[Stored records]

────

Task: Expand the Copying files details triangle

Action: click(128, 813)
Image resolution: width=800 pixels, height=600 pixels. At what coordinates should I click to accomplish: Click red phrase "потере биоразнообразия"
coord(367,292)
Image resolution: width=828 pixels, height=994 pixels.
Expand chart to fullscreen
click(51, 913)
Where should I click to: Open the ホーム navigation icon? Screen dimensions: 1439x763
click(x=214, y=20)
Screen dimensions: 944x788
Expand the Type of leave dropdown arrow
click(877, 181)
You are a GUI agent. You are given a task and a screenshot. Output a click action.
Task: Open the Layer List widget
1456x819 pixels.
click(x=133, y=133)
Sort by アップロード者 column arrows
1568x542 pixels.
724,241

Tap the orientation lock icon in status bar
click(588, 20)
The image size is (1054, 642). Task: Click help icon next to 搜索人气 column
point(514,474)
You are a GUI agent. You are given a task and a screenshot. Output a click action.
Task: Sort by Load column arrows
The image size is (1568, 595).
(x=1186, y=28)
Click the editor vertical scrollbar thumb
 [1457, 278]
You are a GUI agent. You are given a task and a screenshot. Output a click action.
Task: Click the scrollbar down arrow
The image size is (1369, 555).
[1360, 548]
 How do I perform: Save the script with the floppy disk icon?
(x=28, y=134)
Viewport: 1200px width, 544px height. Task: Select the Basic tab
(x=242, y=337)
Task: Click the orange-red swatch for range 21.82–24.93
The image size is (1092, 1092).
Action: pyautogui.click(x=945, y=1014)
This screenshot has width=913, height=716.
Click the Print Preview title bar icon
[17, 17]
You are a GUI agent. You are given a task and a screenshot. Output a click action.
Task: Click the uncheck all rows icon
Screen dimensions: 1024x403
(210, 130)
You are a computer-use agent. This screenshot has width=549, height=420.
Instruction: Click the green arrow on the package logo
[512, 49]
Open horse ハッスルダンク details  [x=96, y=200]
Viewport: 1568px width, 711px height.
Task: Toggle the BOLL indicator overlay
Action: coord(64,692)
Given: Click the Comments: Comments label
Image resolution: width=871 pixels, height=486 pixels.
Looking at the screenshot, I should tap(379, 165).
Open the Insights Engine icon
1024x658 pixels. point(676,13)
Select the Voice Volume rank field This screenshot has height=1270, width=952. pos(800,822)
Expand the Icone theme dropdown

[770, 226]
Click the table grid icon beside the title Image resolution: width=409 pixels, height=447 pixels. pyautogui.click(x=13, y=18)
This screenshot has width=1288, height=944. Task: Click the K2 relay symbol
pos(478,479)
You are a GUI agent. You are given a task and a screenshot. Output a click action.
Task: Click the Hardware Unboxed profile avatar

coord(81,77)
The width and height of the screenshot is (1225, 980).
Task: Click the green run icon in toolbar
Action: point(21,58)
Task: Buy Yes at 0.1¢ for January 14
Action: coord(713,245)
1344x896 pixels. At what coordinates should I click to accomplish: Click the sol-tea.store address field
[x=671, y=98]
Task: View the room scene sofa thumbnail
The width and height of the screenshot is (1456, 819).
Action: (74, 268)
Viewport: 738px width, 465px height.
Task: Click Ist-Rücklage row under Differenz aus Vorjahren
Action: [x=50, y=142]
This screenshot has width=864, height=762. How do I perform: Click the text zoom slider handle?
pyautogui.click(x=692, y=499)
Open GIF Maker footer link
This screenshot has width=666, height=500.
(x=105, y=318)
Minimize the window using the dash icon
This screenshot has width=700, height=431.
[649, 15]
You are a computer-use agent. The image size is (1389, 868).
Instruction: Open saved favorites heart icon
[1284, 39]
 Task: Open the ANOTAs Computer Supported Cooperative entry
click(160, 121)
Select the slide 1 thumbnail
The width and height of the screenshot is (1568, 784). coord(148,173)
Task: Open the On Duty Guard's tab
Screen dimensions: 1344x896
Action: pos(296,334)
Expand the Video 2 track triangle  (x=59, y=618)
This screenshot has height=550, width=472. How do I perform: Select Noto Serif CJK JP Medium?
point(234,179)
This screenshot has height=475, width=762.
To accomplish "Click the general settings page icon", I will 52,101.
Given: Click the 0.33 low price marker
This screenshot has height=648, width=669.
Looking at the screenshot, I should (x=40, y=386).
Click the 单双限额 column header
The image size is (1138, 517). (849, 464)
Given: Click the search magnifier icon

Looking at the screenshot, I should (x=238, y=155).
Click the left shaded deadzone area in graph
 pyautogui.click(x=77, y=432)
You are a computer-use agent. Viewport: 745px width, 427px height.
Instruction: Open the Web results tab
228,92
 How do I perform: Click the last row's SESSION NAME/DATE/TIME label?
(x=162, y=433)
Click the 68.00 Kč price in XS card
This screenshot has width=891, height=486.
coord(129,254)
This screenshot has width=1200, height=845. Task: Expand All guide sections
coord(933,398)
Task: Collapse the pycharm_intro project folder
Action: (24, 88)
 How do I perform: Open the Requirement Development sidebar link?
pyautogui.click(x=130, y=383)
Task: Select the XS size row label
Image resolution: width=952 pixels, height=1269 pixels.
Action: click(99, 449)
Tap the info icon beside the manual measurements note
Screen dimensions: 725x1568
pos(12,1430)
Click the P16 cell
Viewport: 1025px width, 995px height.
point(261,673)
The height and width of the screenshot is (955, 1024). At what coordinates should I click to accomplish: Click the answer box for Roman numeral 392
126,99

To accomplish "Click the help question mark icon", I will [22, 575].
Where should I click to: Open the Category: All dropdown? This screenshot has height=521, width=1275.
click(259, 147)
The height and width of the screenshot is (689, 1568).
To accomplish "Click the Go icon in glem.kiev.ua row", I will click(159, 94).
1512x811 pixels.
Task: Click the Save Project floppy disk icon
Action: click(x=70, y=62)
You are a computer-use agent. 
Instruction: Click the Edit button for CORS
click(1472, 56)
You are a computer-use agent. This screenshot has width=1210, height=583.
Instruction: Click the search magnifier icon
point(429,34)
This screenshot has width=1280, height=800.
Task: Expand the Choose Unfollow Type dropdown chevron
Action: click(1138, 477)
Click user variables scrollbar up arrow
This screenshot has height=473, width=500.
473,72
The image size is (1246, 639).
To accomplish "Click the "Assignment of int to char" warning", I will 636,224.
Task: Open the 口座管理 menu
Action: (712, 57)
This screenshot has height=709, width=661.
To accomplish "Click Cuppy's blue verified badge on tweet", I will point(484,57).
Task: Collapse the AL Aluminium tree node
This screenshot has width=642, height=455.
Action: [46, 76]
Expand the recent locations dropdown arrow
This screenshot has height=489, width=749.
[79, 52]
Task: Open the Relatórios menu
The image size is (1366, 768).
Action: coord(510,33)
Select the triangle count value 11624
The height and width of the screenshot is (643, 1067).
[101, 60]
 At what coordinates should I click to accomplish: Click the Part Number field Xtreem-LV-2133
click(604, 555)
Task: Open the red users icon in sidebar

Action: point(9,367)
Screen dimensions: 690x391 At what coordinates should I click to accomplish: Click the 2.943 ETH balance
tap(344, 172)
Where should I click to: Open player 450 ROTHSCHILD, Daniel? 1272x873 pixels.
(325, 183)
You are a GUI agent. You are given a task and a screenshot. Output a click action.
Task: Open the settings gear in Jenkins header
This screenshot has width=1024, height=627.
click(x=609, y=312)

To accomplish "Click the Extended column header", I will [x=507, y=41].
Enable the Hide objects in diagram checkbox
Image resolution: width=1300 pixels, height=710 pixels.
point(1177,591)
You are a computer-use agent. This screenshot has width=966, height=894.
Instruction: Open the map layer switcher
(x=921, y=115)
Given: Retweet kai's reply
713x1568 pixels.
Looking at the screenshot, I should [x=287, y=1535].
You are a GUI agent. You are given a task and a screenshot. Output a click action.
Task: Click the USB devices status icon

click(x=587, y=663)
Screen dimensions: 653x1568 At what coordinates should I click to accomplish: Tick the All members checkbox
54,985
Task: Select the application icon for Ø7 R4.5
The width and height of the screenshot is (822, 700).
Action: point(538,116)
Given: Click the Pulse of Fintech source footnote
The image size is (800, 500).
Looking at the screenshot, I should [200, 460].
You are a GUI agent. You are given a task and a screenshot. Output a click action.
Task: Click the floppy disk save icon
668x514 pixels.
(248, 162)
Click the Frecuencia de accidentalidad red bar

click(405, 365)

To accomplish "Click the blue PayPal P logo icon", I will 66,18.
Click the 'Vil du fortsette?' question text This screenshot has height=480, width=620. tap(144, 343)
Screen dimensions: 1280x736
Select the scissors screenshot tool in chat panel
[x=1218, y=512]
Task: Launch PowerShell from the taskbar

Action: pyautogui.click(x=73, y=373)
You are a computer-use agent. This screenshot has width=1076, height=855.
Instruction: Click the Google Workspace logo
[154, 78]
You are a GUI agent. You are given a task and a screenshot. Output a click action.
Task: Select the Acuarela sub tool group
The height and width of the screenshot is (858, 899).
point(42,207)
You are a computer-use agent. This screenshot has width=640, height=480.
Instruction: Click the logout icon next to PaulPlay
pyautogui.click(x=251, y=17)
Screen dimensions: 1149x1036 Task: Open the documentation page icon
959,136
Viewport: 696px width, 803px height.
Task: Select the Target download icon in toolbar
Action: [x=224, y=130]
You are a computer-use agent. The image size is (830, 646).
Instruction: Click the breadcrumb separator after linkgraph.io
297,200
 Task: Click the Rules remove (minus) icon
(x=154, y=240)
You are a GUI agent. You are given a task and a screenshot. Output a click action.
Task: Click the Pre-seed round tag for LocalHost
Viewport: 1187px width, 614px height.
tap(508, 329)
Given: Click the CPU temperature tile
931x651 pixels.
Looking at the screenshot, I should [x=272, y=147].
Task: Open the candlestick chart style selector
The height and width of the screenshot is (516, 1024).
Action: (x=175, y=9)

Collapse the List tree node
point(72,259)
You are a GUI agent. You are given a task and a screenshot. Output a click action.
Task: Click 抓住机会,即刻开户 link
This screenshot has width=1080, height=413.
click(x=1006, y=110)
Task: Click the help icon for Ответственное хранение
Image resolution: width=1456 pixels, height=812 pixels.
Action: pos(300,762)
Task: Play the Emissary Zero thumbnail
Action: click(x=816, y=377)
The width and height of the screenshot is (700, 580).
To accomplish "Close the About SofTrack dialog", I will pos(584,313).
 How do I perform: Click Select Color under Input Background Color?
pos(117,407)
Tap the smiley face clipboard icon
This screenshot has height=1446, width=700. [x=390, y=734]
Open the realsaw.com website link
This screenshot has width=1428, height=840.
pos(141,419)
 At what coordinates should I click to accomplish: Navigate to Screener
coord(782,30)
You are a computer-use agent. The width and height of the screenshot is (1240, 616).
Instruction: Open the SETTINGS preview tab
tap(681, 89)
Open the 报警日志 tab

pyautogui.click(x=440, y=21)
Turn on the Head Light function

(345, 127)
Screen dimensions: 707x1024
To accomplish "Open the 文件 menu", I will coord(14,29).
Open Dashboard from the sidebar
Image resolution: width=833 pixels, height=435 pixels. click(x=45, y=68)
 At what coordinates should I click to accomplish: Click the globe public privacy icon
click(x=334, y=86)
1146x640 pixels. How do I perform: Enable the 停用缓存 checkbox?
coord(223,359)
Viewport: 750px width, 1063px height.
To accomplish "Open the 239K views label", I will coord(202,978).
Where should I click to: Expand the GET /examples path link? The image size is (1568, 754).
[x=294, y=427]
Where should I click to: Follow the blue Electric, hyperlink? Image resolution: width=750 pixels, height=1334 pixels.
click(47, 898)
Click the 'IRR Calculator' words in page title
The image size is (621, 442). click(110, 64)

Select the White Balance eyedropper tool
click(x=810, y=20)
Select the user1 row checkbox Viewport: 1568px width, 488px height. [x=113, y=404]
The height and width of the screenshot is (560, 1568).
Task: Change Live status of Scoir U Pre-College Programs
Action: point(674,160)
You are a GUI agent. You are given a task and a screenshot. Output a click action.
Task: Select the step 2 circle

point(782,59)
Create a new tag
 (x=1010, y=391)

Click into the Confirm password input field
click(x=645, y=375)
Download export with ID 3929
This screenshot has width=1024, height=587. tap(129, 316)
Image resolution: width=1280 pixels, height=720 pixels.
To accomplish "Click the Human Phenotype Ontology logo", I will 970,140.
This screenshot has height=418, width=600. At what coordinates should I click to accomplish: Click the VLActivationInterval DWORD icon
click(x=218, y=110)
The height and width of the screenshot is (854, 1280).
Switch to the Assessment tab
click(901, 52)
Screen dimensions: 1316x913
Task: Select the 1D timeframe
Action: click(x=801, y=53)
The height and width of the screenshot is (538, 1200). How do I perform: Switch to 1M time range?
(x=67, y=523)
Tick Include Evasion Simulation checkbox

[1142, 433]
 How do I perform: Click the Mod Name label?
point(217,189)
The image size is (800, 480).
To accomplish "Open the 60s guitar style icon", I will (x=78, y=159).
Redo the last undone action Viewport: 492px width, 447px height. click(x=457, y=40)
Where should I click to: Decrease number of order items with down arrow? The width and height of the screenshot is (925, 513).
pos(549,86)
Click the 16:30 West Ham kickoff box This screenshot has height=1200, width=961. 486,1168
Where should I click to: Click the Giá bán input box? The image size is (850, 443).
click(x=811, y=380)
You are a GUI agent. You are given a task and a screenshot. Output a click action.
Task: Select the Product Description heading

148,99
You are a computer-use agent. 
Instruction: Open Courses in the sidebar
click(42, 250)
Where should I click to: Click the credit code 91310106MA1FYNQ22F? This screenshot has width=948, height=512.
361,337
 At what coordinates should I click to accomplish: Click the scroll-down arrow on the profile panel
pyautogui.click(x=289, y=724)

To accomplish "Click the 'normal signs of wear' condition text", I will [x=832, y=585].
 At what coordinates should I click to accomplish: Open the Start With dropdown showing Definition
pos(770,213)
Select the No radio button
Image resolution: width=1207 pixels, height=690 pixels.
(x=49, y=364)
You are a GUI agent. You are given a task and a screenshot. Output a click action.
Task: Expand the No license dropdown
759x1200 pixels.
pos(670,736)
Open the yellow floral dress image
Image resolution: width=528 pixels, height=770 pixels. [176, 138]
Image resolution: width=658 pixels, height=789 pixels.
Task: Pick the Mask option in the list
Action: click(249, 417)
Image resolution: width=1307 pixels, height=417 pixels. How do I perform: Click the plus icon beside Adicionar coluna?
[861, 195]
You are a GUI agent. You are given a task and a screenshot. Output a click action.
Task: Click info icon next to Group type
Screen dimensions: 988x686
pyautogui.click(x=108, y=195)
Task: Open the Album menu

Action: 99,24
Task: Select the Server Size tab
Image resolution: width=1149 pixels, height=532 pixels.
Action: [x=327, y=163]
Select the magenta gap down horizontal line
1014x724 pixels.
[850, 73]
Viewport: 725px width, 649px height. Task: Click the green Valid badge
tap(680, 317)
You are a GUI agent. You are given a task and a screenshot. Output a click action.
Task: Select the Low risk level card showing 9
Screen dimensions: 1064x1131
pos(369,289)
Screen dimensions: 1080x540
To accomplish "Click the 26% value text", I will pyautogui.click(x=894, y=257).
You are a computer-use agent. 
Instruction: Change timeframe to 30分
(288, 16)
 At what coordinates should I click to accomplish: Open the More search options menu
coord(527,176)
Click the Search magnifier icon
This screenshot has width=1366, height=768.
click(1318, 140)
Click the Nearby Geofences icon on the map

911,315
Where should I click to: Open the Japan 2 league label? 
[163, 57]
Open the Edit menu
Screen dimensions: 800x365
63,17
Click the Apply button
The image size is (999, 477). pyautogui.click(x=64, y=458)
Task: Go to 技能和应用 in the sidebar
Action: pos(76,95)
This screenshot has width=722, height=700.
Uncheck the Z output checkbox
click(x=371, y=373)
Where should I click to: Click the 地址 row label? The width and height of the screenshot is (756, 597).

────

## What to produce
Above are the entries. Output exactly the lines beginning with the line that has "Create a new tag" and ending with the line that has "Click the 16:30".

## Result of this exercise
Create a new tag
 (x=1010, y=391)

Click into the Confirm password input field
click(x=645, y=375)
Download export with ID 3929
This screenshot has width=1024, height=587. tap(129, 316)
Image resolution: width=1280 pixels, height=720 pixels.
To accomplish "Click the Human Phenotype Ontology logo", I will 970,140.
This screenshot has height=418, width=600. At what coordinates should I click to accomplish: Click the VLActivationInterval DWORD icon
click(x=218, y=110)
The height and width of the screenshot is (854, 1280).
Switch to the Assessment tab
click(901, 52)
Screen dimensions: 1316x913
Task: Select the 1D timeframe
Action: click(x=801, y=53)
The height and width of the screenshot is (538, 1200). How do I perform: Switch to 1M time range?
(x=67, y=523)
Tick Include Evasion Simulation checkbox

[1142, 433]
 How do I perform: Click the Mod Name label?
point(217,189)
The image size is (800, 480).
To accomplish "Open the 60s guitar style icon", I will (x=78, y=159).
Redo the last undone action Viewport: 492px width, 447px height. click(x=457, y=40)
Where should I click to: Decrease number of order items with down arrow? The width and height of the screenshot is (925, 513).
pos(549,86)
Click the 16:30 West Ham kickoff box This screenshot has height=1200, width=961. 486,1168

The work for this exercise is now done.